Silk was introduced to Italy by Catholic missionaries working in China around the year 1100. The art of silk weaving and sericulture in Tuscany flourished in the 14th century; the main production was in Lucca, although it soon spread to Florence, Venice and Genoa.
At the height of production, there were approximately 8,000 looms in operation in Florence. Today, only a handful remain, eight of which are in production at the Antico Setificio Fiorentino. (These eight looms were donated by noble families in the 1700s.) In total, the mill houses 12 looms, including the latest semi-mechanical machines.
At the heart of silk spinning is a machine called a warper, which prepares warp yarns for use on a loom. This particular warping machine, designed to work vertically, was built at the beginning of the 19th century, according to original drawings made by Leonardo da Vinci in 1485.
“We use it the way it was designed – hand-powered,” said Fabrizio Meucci, the workshop’s technician and restorer.

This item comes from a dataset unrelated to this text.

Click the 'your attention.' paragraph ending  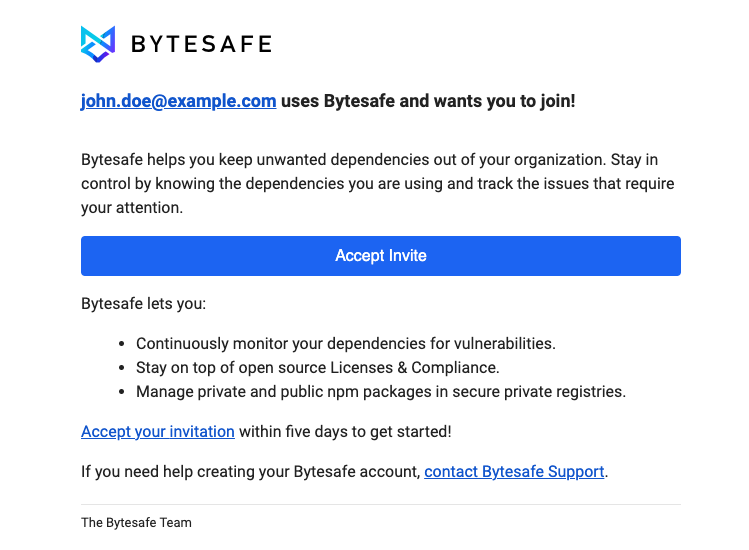132,208
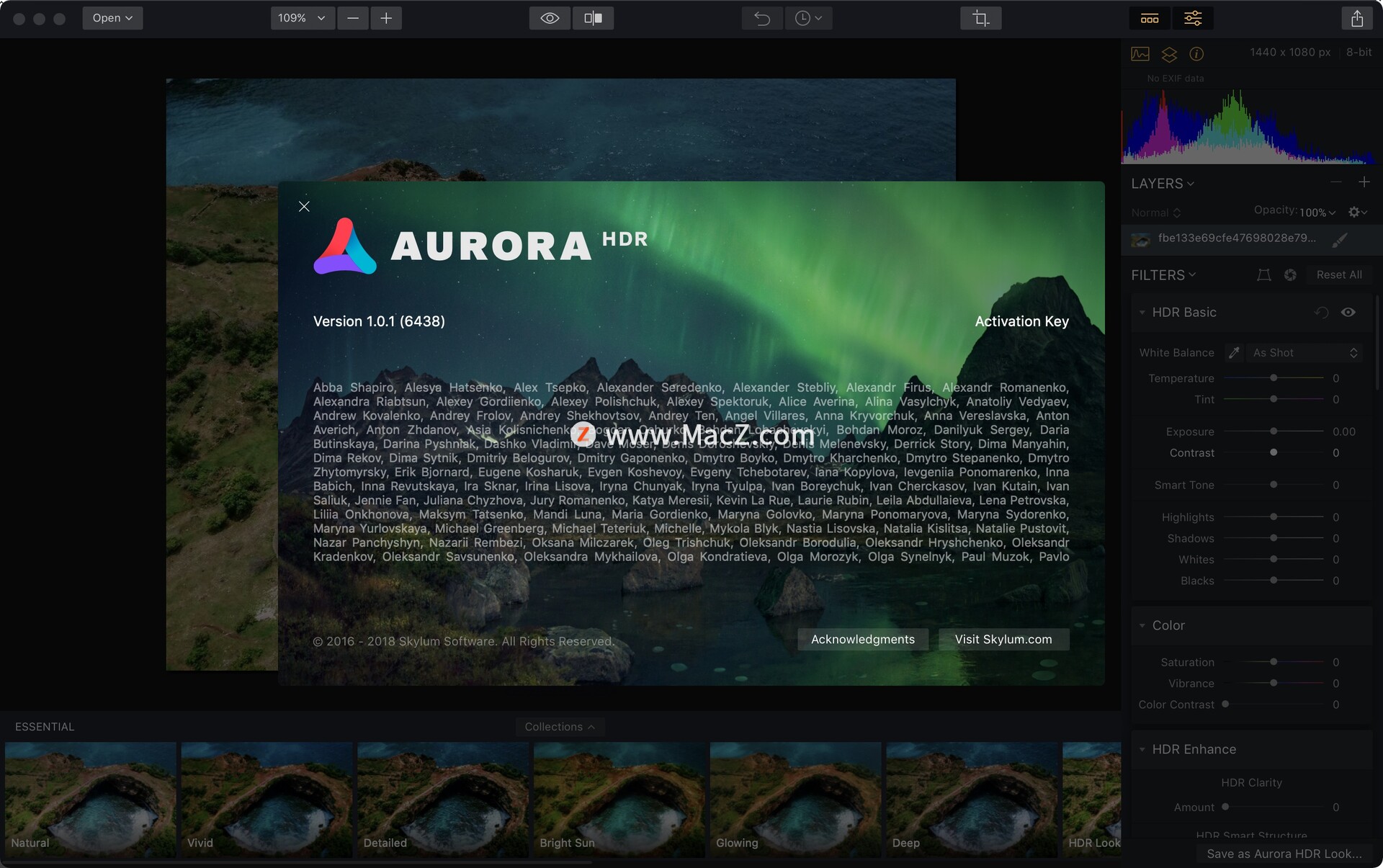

“It’s not just there for its beauty,” Mr Meucci added, describing the workshop as a “living, working mill that looks like a museum.”

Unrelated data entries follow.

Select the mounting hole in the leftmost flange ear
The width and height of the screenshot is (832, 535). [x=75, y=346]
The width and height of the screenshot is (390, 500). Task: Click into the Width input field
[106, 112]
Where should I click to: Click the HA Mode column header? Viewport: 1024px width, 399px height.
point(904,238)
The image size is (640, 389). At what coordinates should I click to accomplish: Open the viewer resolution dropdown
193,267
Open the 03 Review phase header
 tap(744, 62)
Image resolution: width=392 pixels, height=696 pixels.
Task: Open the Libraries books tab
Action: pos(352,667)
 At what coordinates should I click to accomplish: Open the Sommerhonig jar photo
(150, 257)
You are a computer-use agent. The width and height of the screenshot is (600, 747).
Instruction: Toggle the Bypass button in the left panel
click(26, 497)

It’s fascinating to watch Leonardo’s warping machine in motion, turning and perfectly aligning the warp threads of a row of whirling bobbins on the creel, which collects the precious threads. These warp yarns are then used to weave trimmings, ribbons, cords and braiding – used for everything from upholstery, furnishings, bed and bath linens to clothing and fashion accessories.
Dario Giachetti, a 30-year-old craftsman, has been working in the textile industry for 10 years and only recently joined the team of weavers at Antico Setificio Fiorentino.
“There’s so much to learn and understand in a place like this – even for someone like me, with my level of experience,” he said, adding that it’s magical to see the finished product made from the raw materials.
“You can really see the fabric grow and come to life,” he said, describing the process from start to finish – from the pure silk fibers to the dyeing stages, winding and winding the threads, creating from the cylindrical skein of yarn, then onto the spools, the warp yarns and finally, the looms.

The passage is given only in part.